Nayia Andreou, a primary education major at the University of Cyprus, lists American civil rights leader Martin Luther King, Jr., Latin American revolutionary leader Che Guevara and South African President Nelson Mandela as great leaders. “You get to know people from different cultures and religions,” she says of the conference. “You get to break these stereotypes that exist between people.”

 

The majority of the delegates were from Egyptian universities, with five delegates from Cyprus and one from Croatia. Coordinators looked for quick thinking and creativity when selecting from among 600 candidates.

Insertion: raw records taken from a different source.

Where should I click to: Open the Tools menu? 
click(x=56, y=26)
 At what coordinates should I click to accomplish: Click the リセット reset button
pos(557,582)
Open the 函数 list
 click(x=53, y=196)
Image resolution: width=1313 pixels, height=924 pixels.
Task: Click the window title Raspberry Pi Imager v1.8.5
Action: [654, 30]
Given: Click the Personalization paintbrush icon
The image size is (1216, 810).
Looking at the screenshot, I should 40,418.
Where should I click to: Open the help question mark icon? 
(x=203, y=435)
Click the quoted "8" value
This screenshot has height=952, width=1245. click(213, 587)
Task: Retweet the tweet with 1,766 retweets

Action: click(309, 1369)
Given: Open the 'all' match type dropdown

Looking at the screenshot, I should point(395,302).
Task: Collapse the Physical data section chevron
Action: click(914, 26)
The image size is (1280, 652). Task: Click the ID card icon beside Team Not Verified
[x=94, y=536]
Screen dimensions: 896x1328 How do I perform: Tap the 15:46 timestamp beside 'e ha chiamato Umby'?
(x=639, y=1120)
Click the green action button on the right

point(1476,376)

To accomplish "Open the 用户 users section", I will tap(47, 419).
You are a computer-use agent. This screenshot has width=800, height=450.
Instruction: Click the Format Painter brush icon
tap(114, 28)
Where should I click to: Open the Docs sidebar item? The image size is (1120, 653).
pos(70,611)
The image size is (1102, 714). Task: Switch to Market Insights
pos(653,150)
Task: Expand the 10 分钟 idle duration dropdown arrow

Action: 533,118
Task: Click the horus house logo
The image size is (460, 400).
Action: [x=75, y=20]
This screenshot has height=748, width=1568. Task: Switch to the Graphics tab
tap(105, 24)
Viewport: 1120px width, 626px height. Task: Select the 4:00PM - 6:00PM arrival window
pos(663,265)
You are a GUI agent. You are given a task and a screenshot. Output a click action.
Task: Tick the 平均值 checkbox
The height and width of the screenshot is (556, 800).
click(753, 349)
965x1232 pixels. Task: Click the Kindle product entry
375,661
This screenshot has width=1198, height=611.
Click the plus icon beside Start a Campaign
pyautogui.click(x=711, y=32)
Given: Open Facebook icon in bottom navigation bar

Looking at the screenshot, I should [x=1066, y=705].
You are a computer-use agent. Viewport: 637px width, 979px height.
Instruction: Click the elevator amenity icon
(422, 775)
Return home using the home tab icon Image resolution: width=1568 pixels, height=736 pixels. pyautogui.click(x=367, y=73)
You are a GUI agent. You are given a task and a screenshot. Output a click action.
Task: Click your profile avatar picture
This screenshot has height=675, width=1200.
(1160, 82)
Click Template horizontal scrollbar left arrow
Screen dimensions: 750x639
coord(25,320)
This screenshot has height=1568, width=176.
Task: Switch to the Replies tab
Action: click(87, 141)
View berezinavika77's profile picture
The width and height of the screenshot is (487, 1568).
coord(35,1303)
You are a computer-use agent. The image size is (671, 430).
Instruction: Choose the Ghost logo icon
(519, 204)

During his interview, Musa was asked to convince coordinators that the jacket he was wearing, which was blue, was actually yellow. “We tried to choose those who have skills that they would develop in the conference,” explains Dina Bakhoum, an ISLC coordinator and AUC construction engineering major. 

 

Prior to the conference, delegates met for six training sessions to practice public speaking, crisis management and negotiation. “Achieving a set goal requires teamwork,” Sullivan reminded the delegates. “It requires cooperation and it requires trust.”

 

Setting up the student-organized event was itself an exercise in leadership. “Being a good leader is getting the legitimacy of your followers, being respected by them, and trying to work for the good of everyone,” says Siada El Ramly, ISLC ’99 president and a graduating AUC political science major. Under her leadership, almost 70 students organized everything from raising the LE 100,000 budget (from sponsors and donations) to making sure the sound system worked. “I live in a developing country and this is where you can help,” says Dina Sherif, a workshop coordinator and a recent AUC political science graduate.

 

El Ramly says she has met a variety of student leaders, from those who embrace Machiavellian-style leadership to others who favor a religion-based approach. “You also had people who thought there was no point in discussing what the best kind of leadership was because you don’t get to choose your leaders,” says El Ramly. Her response: “You may not be able to choose who the person is, but you can limit their authority.”